Nadie vendrá a salvarte.

Temas: Proximidad forzada, diferencia de tamaño y Breeding kink.

Este relato presenta a un hombre de montaña recluso que no ha visto a una mujer en años. Espera rudeza y una posesividad intensa.

(***)

Gabrielle

La nieve no caía, atacaba. Era un muro blanco y furioso que había borrado el mundo, reduciendo mi universo a cuatro paredes de troncos gruesos, el calor de una chimenea y un penetrante aroma a cedro, limpio y masculino, que actuaba como una droga, nublándome el juicio y obligándome a inhalar más profundo.

Llevaba dos días atrapada allí. Dos días desde que mi excursión se convirtió en una pesadilla blanca y tropecé, medio congelada, con la cabaña de Gunnar.

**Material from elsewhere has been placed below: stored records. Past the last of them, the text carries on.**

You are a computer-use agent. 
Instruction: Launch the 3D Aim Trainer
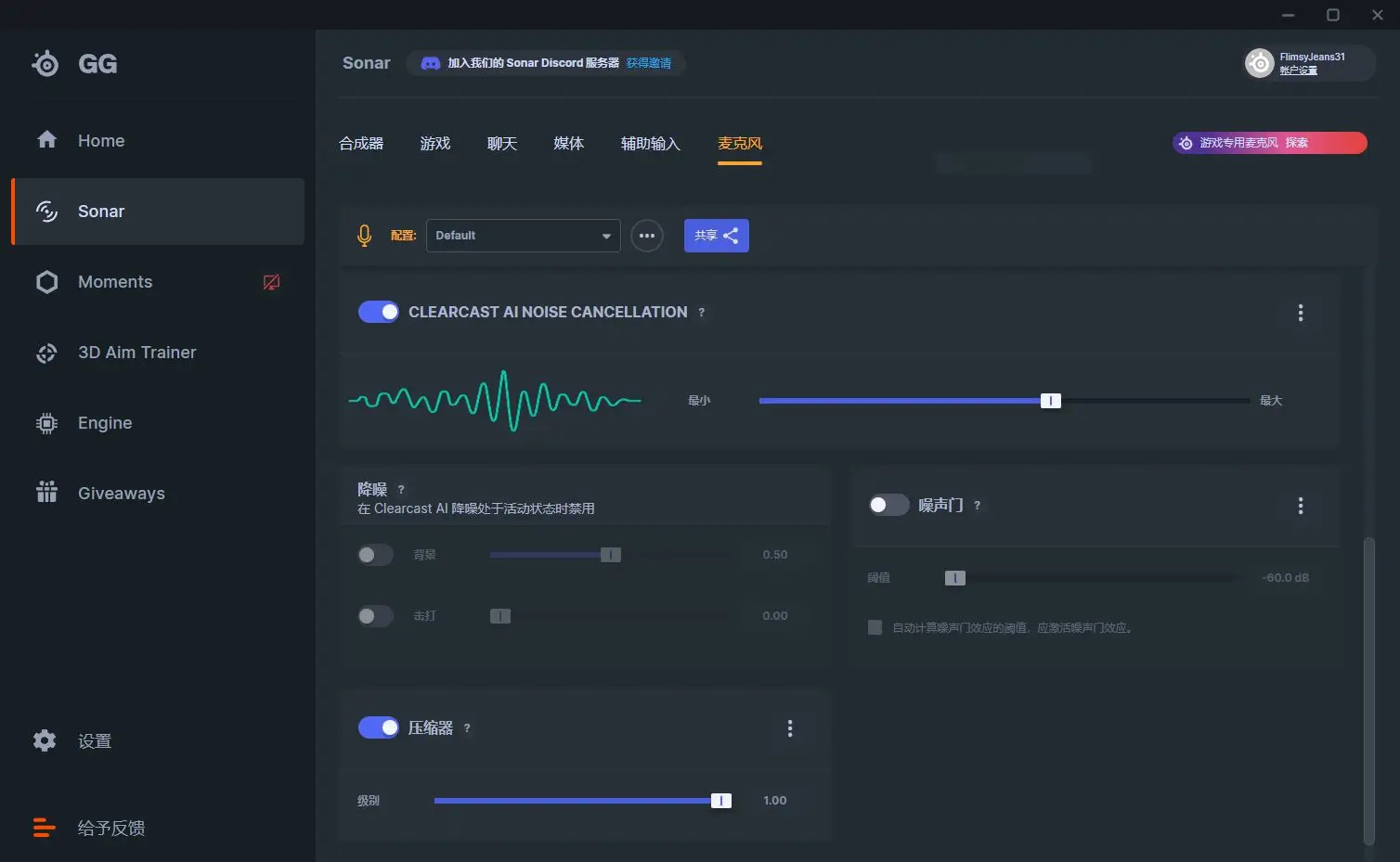click(136, 353)
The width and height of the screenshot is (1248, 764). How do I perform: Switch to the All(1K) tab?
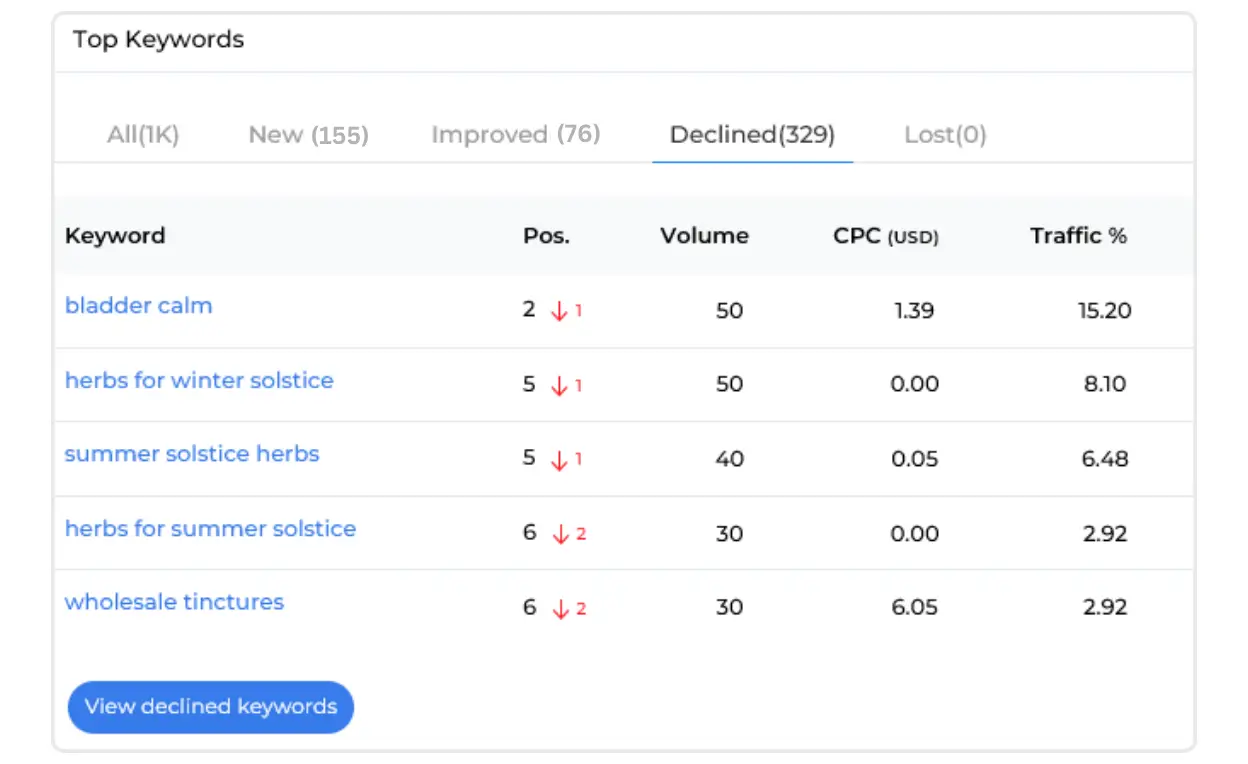pos(143,135)
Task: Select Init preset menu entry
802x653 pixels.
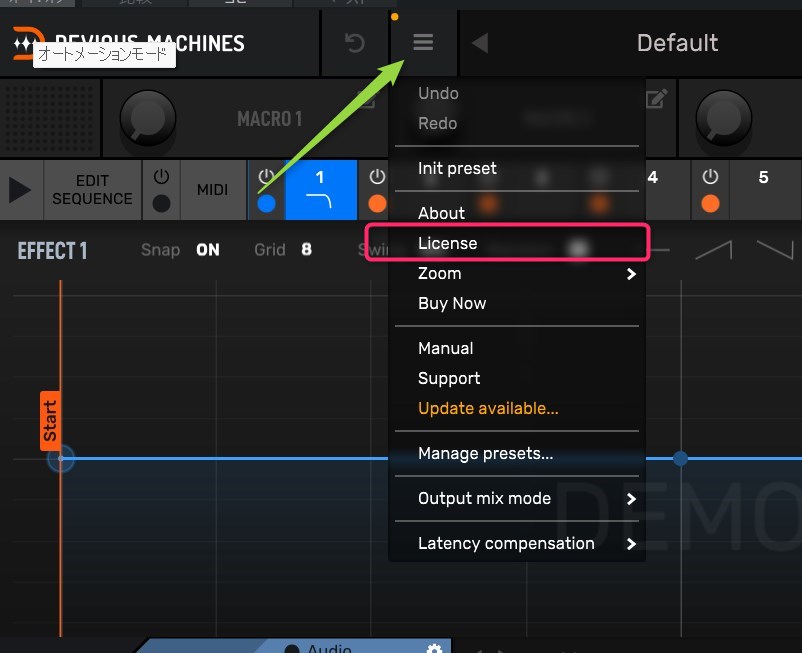Action: pyautogui.click(x=457, y=168)
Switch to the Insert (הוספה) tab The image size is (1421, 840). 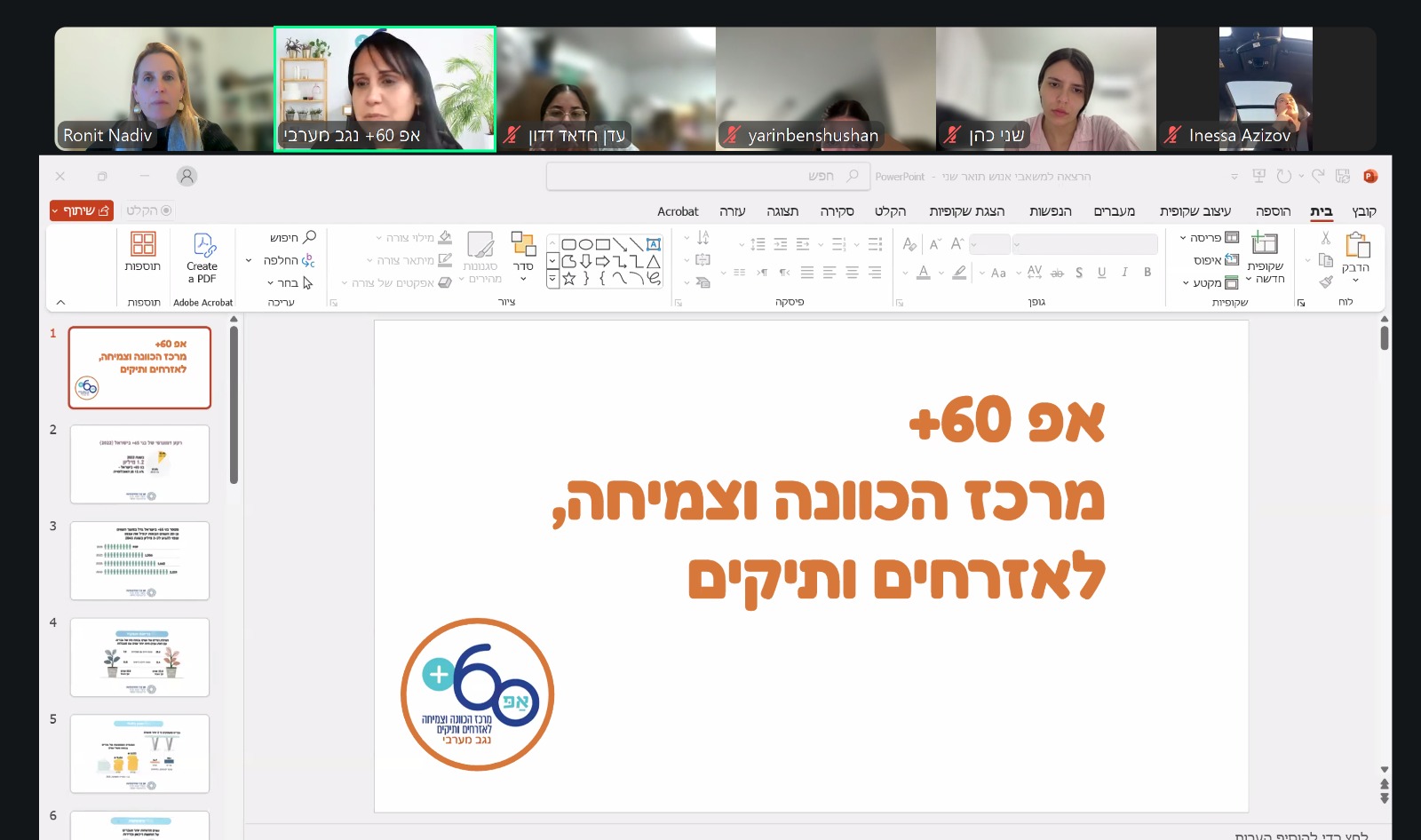1273,211
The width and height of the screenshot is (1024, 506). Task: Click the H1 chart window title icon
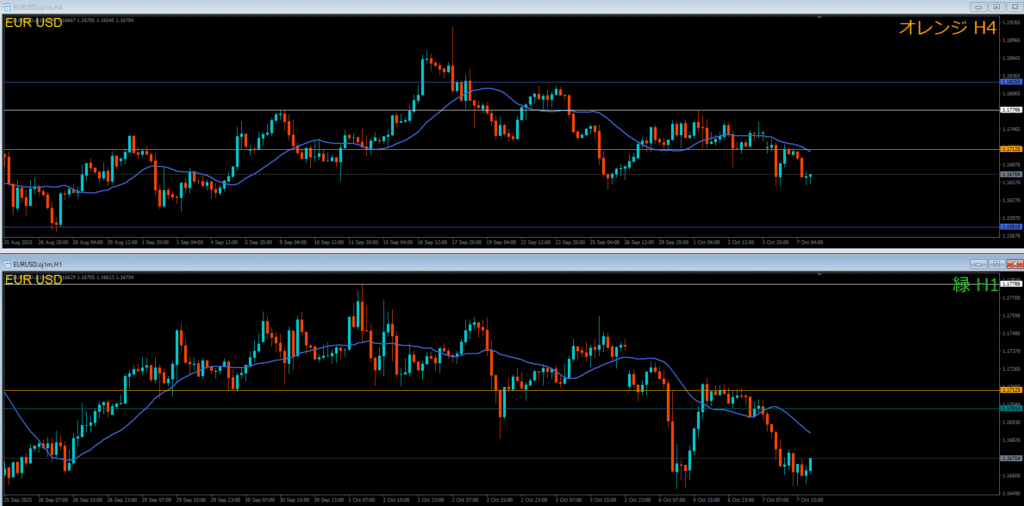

Él estaba sentado en su sillón de cuero desgastado, limpiando un cuchillo de caza con una tranquilidad que contrastaba violentamente con el caos exterior.

Gunnar no era un hombre, era una montaña. Sus hombros eran tan anchos que parecían bloquear la luz de la chimenea, y su barba, suave y oscura, ocultaba una expresión que no lograba descifrar. No hablaba mucho. De hecho, apenas había dicho diez palabras desde que me encontró. "Bebe esto", "Come", "No salgas".

Me ajusté la manta de lana áspera alrededor de los hombros, sintiendo el calor del fuego en las piernas, pero un frío diferente en la nuca. Era su mirada.

Sentí cómo sus ojos recorrían la silueta de mi cuerpo bajo la manta, como si pudiera ver el calor que emanaba de mi piel, haciéndome sentir desnuda y vulnerable.

—La tormenta no va a ceder —dije, mi voz sonando ridículamente pequeña en la inmensidad de la cabaña.

Gunnar detuvo el movimiento del trapo sobre la hoja de acero. Levantó la vista. Sus ojos eran oscuros, y ardían con algo que no tenía nada que ver con el frío.

—No —respondió. El sonido grave resonó directamente en mi vientre, provocando una contracción involuntaria en mi sexo—. Nadie va a venir a buscarte. No con este tiempo, Gabrielle.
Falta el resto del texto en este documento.